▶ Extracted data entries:
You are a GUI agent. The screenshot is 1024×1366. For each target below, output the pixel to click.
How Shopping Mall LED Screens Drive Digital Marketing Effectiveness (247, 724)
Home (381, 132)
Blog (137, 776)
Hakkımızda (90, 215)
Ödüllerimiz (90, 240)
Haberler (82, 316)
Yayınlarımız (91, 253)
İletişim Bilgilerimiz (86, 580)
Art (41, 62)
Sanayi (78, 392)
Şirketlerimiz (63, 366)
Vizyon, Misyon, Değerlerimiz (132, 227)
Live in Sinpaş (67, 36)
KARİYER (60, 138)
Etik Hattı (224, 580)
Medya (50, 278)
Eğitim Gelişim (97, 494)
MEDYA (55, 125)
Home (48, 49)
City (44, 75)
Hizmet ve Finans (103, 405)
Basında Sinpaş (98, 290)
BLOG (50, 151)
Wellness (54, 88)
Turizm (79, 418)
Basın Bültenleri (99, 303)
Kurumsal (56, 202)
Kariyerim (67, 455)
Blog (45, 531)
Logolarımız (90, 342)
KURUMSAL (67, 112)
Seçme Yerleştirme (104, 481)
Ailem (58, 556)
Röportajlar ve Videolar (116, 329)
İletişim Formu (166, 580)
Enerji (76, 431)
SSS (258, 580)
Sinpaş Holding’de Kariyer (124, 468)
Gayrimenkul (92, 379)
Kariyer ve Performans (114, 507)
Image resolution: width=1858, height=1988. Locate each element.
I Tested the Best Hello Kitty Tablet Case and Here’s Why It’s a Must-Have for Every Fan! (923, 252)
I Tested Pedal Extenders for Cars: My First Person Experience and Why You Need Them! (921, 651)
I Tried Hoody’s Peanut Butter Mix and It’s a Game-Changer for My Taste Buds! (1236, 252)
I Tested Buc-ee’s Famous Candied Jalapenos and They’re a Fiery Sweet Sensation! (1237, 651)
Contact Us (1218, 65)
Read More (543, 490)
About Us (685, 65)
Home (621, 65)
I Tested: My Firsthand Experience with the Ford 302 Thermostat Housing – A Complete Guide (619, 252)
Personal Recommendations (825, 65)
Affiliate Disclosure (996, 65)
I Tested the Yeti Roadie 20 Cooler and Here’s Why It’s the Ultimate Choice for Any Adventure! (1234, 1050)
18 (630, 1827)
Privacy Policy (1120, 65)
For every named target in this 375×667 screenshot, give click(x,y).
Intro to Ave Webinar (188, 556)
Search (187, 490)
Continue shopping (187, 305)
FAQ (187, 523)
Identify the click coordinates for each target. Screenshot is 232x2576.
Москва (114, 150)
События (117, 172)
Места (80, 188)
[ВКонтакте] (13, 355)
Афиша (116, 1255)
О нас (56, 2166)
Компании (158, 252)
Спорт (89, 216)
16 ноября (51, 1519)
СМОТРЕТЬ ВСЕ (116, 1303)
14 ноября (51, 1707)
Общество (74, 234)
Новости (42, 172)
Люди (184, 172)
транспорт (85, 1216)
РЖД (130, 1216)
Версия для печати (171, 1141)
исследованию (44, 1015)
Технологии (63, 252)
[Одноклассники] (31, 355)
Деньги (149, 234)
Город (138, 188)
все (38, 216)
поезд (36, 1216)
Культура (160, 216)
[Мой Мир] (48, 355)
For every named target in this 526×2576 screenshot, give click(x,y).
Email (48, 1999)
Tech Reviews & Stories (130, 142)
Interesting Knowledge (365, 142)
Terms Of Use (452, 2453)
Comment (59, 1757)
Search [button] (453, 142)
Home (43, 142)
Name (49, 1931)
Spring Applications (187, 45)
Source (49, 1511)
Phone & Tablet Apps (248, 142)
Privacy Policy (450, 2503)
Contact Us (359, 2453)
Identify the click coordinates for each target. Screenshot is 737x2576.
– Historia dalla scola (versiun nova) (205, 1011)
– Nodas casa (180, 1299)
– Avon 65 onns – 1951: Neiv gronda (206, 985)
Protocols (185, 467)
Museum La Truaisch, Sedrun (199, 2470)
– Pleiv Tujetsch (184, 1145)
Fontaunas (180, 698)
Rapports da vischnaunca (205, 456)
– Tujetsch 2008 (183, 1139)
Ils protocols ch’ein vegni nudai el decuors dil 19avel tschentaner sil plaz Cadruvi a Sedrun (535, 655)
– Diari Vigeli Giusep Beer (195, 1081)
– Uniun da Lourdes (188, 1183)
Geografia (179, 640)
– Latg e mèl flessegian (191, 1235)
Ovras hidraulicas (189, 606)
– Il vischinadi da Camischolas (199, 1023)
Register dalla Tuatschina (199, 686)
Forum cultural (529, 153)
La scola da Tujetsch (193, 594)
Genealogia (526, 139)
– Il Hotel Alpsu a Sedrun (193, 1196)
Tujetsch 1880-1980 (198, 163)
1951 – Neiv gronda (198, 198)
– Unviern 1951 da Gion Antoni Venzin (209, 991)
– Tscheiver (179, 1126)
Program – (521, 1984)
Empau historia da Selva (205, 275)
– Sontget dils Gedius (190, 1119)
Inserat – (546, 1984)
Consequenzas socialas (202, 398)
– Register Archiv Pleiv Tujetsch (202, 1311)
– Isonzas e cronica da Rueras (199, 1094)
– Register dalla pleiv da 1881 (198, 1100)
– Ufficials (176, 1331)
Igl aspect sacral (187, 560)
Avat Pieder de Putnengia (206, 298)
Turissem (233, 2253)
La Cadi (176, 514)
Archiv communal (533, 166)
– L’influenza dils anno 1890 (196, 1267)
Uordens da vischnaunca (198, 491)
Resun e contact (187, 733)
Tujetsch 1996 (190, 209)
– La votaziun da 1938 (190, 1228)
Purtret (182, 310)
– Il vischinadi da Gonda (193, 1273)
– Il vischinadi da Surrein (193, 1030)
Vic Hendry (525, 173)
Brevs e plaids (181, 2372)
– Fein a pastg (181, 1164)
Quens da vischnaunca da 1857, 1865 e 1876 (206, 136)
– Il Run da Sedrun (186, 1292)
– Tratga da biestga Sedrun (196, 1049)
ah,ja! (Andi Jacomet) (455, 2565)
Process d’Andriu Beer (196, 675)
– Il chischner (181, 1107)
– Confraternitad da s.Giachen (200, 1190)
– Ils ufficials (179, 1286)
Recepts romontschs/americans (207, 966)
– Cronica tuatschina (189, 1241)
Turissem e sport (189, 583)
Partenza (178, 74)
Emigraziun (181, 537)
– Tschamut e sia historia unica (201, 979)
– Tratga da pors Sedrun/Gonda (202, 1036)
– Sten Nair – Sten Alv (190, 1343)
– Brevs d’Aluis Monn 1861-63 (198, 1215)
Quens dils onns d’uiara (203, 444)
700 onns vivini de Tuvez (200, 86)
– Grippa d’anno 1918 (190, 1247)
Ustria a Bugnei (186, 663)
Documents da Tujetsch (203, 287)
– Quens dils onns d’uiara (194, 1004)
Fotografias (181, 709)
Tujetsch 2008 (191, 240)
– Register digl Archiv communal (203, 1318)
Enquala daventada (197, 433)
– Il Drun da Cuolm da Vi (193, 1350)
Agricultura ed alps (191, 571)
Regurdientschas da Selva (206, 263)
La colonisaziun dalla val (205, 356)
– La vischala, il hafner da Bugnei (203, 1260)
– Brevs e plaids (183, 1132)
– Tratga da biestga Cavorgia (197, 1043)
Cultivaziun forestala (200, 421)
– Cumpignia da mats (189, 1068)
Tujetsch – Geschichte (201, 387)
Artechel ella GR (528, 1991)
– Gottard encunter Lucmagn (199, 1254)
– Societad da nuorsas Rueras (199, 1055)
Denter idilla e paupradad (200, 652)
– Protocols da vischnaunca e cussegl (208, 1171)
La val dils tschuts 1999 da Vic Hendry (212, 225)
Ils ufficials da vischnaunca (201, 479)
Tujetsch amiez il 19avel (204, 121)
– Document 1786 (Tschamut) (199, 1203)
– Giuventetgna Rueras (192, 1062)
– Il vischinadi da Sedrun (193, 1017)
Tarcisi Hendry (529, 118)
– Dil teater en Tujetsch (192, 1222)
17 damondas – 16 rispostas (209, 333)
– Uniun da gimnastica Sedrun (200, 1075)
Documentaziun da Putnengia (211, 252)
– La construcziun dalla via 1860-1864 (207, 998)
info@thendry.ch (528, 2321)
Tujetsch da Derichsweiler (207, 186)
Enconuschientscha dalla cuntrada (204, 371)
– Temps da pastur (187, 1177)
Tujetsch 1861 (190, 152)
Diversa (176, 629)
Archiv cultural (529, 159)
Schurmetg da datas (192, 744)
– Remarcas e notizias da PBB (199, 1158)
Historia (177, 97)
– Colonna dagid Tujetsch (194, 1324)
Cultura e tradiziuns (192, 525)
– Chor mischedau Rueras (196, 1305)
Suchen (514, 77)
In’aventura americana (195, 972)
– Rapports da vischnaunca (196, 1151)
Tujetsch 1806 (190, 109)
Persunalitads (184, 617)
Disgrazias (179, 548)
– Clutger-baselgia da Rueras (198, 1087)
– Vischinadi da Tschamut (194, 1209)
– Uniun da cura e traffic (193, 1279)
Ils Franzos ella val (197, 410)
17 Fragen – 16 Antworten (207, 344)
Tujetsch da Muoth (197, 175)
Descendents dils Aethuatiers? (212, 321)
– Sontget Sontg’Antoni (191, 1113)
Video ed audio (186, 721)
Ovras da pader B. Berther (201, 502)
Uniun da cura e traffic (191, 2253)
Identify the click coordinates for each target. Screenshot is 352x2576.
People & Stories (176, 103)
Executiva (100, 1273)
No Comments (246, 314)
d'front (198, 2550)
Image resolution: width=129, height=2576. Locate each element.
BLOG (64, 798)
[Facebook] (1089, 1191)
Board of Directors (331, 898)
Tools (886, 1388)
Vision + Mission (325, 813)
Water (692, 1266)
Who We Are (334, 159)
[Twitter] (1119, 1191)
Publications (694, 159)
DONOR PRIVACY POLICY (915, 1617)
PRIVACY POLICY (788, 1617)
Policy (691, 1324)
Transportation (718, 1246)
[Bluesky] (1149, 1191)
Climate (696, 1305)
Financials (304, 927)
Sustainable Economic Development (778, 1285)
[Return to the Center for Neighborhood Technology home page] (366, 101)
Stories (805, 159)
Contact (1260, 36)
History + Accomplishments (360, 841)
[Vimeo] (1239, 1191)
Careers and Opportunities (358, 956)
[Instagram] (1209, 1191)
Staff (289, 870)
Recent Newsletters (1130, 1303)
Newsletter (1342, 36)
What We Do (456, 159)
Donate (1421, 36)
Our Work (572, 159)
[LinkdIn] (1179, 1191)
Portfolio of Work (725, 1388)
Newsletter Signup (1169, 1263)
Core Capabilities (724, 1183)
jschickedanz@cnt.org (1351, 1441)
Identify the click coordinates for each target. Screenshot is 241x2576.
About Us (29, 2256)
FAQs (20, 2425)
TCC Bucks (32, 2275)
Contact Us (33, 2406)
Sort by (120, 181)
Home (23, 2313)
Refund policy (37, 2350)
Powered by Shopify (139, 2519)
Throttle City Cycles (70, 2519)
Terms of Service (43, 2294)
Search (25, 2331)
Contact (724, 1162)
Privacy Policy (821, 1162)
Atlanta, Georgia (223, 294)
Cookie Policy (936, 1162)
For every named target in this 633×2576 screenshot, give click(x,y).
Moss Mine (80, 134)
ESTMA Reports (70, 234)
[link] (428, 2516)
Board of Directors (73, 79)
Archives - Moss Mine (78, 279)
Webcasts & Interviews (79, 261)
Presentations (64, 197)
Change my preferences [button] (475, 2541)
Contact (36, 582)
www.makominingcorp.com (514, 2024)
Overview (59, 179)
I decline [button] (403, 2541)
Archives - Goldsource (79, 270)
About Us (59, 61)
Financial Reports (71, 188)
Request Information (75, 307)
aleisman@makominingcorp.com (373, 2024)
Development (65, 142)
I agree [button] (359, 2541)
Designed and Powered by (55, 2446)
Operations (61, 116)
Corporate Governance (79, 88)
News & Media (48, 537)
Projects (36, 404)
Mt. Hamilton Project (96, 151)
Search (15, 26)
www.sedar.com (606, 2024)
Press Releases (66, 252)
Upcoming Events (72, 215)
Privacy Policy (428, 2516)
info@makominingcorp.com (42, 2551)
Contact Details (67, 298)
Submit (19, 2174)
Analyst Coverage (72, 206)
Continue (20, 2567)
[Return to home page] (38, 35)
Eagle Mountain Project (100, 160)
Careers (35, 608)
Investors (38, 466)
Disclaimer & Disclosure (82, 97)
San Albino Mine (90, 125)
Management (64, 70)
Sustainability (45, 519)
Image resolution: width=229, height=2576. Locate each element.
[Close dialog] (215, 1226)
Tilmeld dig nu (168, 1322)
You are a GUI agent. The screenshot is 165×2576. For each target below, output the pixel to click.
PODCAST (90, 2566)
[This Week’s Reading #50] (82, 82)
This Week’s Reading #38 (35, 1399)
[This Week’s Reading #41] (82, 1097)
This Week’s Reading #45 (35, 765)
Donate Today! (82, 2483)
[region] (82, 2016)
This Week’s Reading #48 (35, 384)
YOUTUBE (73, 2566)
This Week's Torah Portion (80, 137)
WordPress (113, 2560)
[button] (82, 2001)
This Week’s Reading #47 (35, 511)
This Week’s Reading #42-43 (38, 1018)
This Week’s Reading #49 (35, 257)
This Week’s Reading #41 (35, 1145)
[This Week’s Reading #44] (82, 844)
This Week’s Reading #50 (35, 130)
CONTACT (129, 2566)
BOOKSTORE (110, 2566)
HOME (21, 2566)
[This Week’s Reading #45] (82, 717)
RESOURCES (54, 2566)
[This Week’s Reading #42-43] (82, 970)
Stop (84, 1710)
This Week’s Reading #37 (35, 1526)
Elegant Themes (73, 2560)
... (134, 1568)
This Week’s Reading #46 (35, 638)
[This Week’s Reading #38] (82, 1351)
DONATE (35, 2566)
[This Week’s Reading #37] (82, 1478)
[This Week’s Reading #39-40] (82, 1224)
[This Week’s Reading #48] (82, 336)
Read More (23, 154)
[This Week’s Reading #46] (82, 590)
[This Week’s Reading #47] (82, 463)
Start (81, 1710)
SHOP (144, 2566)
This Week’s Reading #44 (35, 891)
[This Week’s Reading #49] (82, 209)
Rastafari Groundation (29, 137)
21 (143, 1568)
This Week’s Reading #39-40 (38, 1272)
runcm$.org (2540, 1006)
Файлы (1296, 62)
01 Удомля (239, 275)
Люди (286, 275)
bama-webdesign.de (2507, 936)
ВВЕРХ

▶ REQUIRED ACTION: Looking at the data above, write out exactly the lines that start at the one containing "I Tested the Yeti" and end at the one containing "Общество (74, 234)"; include both and nothing beyond.

▶ SOLUTION TO THIS EXERCISE:
I Tested the Yeti Roadie 20 Cooler and Here’s Why It’s the Ultimate Choice for Any Adventure! (1234, 1050)
18 (630, 1827)
Privacy Policy (1120, 65)
For every named target in this 375×667 screenshot, give click(x,y).
Intro to Ave Webinar (188, 556)
Search (187, 490)
Continue shopping (187, 305)
FAQ (187, 523)
Identify the click coordinates for each target. Screenshot is 232x2576.
Москва (114, 150)
События (117, 172)
Места (80, 188)
[ВКонтакте] (13, 355)
Афиша (116, 1255)
О нас (56, 2166)
Компании (158, 252)
Спорт (89, 216)
16 ноября (51, 1519)
СМОТРЕТЬ ВСЕ (116, 1303)
14 ноября (51, 1707)
Общество (74, 234)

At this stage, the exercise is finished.